KubeBuddy now ships as a Go-first release:

  • native kubebuddy binaries for macOS and Linux
  • native kubebuddy binaries for macOS, Linux, and Windows
  • a hardened container image
  • a backwards-compatible PowerShell Gallery wrapper that bundles and forwards to the native binary

Release Outputs

Each tagged release should publish:

  • kubebuddy_<version>_darwin_amd64.tar.gz
  • kubebuddy_<version>_darwin_arm64.tar.gz
  • kubebuddy_<version>_linux_amd64.tar.gz
  • kubebuddy_<version>_linux_arm64.tar.gz
  • kubebuddy_<version>_windows_amd64.zip
  • kubebuddy_<version>_windows_arm64.zip
  • kubebuddy-psgallery-v<version>.tar.gz
  • checksums.txt

The PowerShell Gallery package remains a wrapper surface, but it now bundles the native binaries for supported platforms so Invoke-KubeBuddy works immediately after install.

Build Artifacts Locally

From the repo root:

./scripts/build-release-artifacts.sh v0.0.4

That writes release artifacts to ./dist.

Release Steps

  1. Update CHANGELOG.md.
  2. Tag the release:
git tag v0.0.4
git push origin v0.0.4
  1. GitHub Actions should then:
  2. build native release archives
  3. publish the GitHub release assets
  4. update the Homebrew tap formula
  5. publish the PowerShell Gallery wrapper module
  6. build and push the container image

If you trigger the release workflows manually, provide the full tag such as v0.0.4 in the workflow input.

Pre-Release Validation

Before tagging, validate:

go test ./...
docker build -t kubebuddy-release-smoke .

Recommended smoke tests:

  • native binary:
./kubebuddy version
./kubebuddy run --html-report --yes --output-path ./reports
  • PowerShell wrapper:
Import-Module ./KubeBuddy.psm1 -Force
Invoke-KubeBuddy -HtmlReport -yes -OutputPath ./reports
  • container image:
docker run --rm \
  -e KUBECONFIG=/app/.kube/config \
  -e HTML_REPORT=true \
  -v $HOME/.kube/config:/tmp/kubeconfig-original:ro \
  -v $PWD/reports:/app/Reports \
  kubebuddy-release-smoke

Container Notes

The runtime image is Go-native and hardened. It keeps:

  • kubebuddy
  • kubectl

It no longer depends on the PowerShell runtime.

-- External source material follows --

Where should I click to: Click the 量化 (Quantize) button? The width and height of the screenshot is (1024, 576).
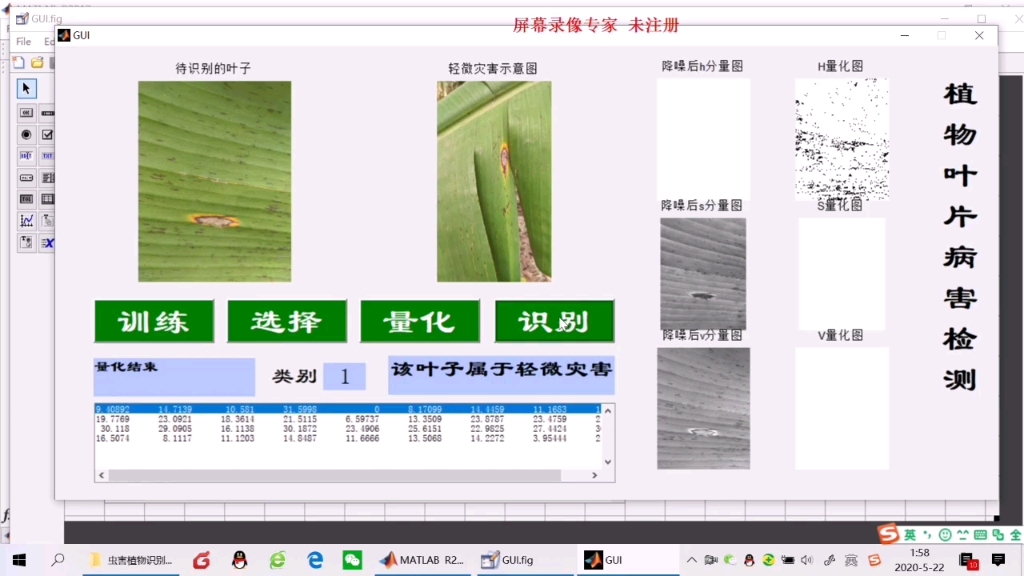pos(419,321)
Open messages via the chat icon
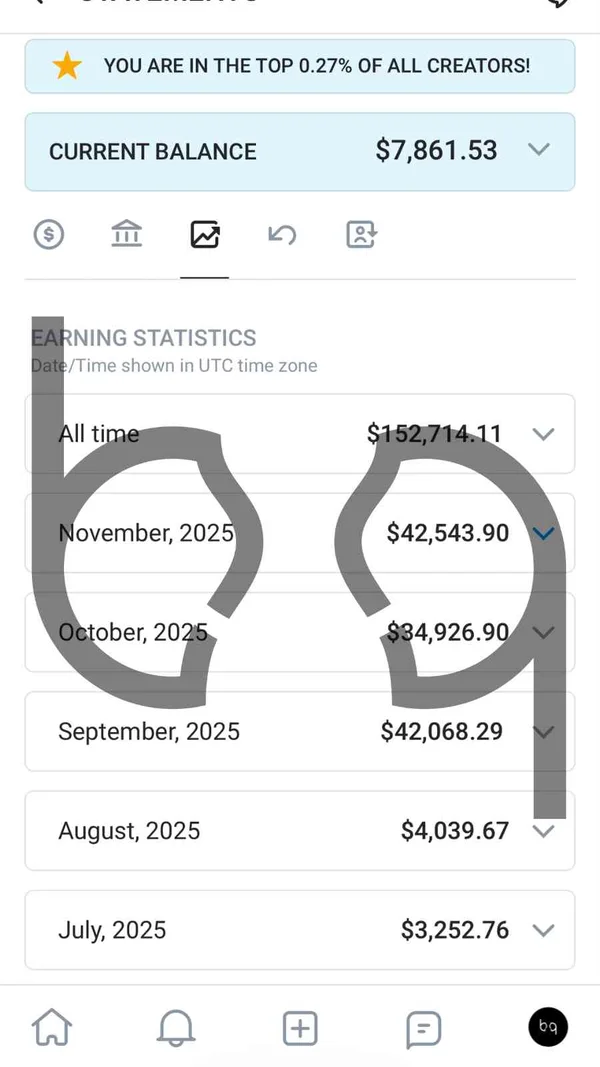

For AKS and Azure-authenticated Prometheus in containers, prefer service principal credentials:

  • AZURE_CLIENT_ID
  • AZURE_CLIENT_SECRET
  • AZURE_TENANT_ID

Invoke-KubeBuddy is still the public command, but it now wraps the native CLI.

Recommended PowerShell usage:

Install-Module KubeBuddy -Scope CurrentUser
Invoke-KubeBuddy -HtmlReport -yes

Use KUBEBUDDY_BINARY only if you need to override the bundled binary with a specific path.